That the Committee has considered the draft Infrastructure Planning (Electricity Storage Facilities) Order 2020.

It is a pleasure to see you in the Chair, Mr Stringer. I am pleased that we have your direction for this hopefully short debate.

The draft order was laid before the House on 14 July. In the current situation, it is a very simple statutory instrument. Currently, for electricity storage facilities over 50 MW in England and over 350 MW in Wales, planning consent must be sought from the Secretary of State under the nationally significant infrastructure projects regime. For facilities below those thresholds, consent is derived from the relevant local planning authority. The SI simply removes the threshold and devolves all consents to the relevant local planning authority. We are doing this because there is strong evidence that the 50 MW threshold in England is distorting the sizing of projects and the nature of investment decisions. Here in England, there is clearly a clustering of storage projects sized just below the 50 MW threshold simply to avoid referral to the NSIP regime.
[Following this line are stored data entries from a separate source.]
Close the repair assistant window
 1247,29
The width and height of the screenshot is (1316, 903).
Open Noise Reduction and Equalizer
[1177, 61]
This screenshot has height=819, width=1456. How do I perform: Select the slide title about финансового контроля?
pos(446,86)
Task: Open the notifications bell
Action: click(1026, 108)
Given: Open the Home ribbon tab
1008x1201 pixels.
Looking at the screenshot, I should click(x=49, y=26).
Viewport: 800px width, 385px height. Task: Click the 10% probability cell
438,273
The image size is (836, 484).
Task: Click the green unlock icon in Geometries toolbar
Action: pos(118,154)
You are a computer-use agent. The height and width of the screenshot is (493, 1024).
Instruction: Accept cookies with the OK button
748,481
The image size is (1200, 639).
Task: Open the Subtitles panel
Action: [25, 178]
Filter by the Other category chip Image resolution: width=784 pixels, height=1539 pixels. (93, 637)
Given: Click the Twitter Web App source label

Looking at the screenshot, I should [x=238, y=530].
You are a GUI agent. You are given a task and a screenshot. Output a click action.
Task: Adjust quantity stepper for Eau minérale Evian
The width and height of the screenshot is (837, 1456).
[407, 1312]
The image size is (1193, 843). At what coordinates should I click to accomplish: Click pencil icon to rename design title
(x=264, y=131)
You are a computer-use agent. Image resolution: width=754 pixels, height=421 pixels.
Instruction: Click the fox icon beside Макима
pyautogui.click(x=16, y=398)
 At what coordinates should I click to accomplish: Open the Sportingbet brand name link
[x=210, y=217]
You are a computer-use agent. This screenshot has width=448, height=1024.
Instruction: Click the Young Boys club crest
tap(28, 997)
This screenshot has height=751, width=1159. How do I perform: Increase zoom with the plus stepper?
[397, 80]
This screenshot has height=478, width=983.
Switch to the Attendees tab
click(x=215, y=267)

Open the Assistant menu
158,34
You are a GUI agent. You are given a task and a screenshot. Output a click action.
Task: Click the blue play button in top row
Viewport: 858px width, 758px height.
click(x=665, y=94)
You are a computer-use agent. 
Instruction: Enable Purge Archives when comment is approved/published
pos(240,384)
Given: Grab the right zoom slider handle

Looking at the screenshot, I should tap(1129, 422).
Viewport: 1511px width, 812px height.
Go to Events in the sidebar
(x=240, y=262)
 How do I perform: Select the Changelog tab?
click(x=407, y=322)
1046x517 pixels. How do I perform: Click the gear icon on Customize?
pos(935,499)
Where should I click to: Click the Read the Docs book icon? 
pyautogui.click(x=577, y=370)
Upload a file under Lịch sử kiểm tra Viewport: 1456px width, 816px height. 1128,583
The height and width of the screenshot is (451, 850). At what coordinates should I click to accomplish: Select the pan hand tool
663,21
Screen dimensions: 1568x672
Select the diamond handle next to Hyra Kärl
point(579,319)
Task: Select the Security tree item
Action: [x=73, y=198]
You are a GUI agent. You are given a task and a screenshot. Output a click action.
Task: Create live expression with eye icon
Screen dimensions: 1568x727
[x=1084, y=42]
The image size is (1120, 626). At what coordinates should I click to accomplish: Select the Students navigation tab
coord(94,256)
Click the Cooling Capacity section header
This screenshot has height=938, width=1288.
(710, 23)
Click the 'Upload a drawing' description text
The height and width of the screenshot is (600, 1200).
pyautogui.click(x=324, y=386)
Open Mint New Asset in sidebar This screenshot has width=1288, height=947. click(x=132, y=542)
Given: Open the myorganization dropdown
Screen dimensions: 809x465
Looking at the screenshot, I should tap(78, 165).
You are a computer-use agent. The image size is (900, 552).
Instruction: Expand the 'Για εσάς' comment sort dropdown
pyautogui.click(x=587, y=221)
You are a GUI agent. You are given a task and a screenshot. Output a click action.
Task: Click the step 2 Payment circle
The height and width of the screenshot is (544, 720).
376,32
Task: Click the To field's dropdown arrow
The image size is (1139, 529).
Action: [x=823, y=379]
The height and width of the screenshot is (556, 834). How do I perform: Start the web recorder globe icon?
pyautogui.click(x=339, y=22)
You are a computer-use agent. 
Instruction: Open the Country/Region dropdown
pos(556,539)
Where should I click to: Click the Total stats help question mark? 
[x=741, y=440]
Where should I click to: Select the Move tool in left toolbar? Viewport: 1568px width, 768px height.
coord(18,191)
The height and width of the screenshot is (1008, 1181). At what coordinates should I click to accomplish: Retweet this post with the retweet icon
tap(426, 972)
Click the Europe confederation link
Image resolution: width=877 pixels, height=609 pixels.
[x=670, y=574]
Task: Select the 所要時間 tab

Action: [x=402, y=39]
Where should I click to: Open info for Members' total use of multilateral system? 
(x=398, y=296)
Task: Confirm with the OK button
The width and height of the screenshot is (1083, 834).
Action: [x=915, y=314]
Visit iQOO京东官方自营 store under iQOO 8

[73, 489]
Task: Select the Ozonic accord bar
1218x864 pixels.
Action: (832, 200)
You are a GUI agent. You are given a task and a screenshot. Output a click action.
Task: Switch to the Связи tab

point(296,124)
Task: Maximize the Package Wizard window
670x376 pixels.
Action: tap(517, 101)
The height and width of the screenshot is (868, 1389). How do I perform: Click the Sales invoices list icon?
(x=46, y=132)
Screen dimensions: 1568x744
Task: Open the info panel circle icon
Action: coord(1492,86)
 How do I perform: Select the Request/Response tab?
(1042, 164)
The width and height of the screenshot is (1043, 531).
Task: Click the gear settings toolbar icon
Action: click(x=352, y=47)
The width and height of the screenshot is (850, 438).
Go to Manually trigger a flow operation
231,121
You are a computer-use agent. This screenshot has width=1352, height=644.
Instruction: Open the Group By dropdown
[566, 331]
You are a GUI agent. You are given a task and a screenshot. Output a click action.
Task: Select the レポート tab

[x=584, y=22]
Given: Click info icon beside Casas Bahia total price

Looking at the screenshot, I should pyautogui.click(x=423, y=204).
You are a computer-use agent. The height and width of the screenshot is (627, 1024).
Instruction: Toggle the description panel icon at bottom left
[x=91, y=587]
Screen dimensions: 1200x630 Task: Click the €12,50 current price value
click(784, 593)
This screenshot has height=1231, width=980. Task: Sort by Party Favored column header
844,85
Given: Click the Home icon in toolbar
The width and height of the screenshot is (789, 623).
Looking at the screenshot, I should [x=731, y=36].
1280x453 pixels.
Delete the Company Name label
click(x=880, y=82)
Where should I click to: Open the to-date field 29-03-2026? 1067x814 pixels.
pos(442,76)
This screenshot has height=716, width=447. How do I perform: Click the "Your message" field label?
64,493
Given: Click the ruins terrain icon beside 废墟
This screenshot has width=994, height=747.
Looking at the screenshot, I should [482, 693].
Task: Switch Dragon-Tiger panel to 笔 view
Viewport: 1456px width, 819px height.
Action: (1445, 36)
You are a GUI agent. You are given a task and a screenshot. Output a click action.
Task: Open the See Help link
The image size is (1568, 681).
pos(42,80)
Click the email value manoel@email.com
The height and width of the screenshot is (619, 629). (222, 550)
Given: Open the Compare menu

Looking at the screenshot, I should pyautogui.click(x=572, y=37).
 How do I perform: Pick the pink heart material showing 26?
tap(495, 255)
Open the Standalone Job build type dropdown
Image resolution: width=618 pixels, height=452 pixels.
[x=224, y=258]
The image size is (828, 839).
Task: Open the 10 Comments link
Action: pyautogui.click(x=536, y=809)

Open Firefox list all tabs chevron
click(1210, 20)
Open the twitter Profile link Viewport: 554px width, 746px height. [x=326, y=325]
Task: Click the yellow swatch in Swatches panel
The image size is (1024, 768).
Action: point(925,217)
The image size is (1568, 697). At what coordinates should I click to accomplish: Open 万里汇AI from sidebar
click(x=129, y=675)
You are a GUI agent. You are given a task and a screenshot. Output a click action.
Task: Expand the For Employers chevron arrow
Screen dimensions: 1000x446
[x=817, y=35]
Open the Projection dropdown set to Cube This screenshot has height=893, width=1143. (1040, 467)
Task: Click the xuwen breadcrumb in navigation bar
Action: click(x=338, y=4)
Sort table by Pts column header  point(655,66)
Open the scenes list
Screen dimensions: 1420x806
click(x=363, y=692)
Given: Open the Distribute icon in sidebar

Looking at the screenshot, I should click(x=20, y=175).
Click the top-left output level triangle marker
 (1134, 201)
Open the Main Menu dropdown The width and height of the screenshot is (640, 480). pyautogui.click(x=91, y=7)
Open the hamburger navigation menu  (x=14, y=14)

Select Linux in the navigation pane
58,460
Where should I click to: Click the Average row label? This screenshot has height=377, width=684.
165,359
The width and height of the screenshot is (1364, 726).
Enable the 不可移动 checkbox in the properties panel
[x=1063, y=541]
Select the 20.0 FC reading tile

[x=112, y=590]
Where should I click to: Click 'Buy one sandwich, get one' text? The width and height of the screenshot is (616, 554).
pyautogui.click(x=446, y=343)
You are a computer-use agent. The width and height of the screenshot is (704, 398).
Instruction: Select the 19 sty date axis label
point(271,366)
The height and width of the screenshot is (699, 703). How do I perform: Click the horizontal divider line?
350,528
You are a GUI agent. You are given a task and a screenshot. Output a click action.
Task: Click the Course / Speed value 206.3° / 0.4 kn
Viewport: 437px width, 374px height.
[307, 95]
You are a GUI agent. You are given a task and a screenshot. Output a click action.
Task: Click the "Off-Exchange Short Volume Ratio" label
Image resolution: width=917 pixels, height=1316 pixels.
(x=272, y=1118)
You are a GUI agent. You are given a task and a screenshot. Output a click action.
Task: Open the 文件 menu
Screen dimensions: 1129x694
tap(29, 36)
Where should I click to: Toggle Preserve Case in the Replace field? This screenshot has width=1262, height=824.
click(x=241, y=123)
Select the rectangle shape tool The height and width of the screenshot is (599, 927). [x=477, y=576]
In 2019, we consulted on removing electricity storage, with the exemption of pumped hydro, from the NSIP regime in England and Wales. We received some 28 responses from the industry, and all bar two, I think, were broadly supportive of the change. For battery and more innovative forms of storage, the planning impacts are low compared with pumped hydro and other forms of generation. The extra time and cost of the NSIP regime is not thought to be proportionate and is also limiting the size of new projects to just below the threshold. The draft order removes these technologies, as I said, from the NSIP regime, so that consent will generally be sought from the local authority. To ensure consistent treatment, this will also apply to Wales, where the NSIP threshold, at 350 MW, is higher than that in England.

We feel that this measure will unlock investment in larger storage projects, support low-carbon jobs and help to decarbonise our energy system. Our assessment is that it could save the industry up to £7 million a year. As I said, the order does not remove pumped hydro storage from the NSIP regime, as hydro storage technology facilities have significant planning impacts, which we feel should be kept within the NSIP regime. Should Parliament approve the draft order, a parallel order will be required to amend the Electricity Act 1989 to ensure that consents for electricity storage fall within the local planning regime.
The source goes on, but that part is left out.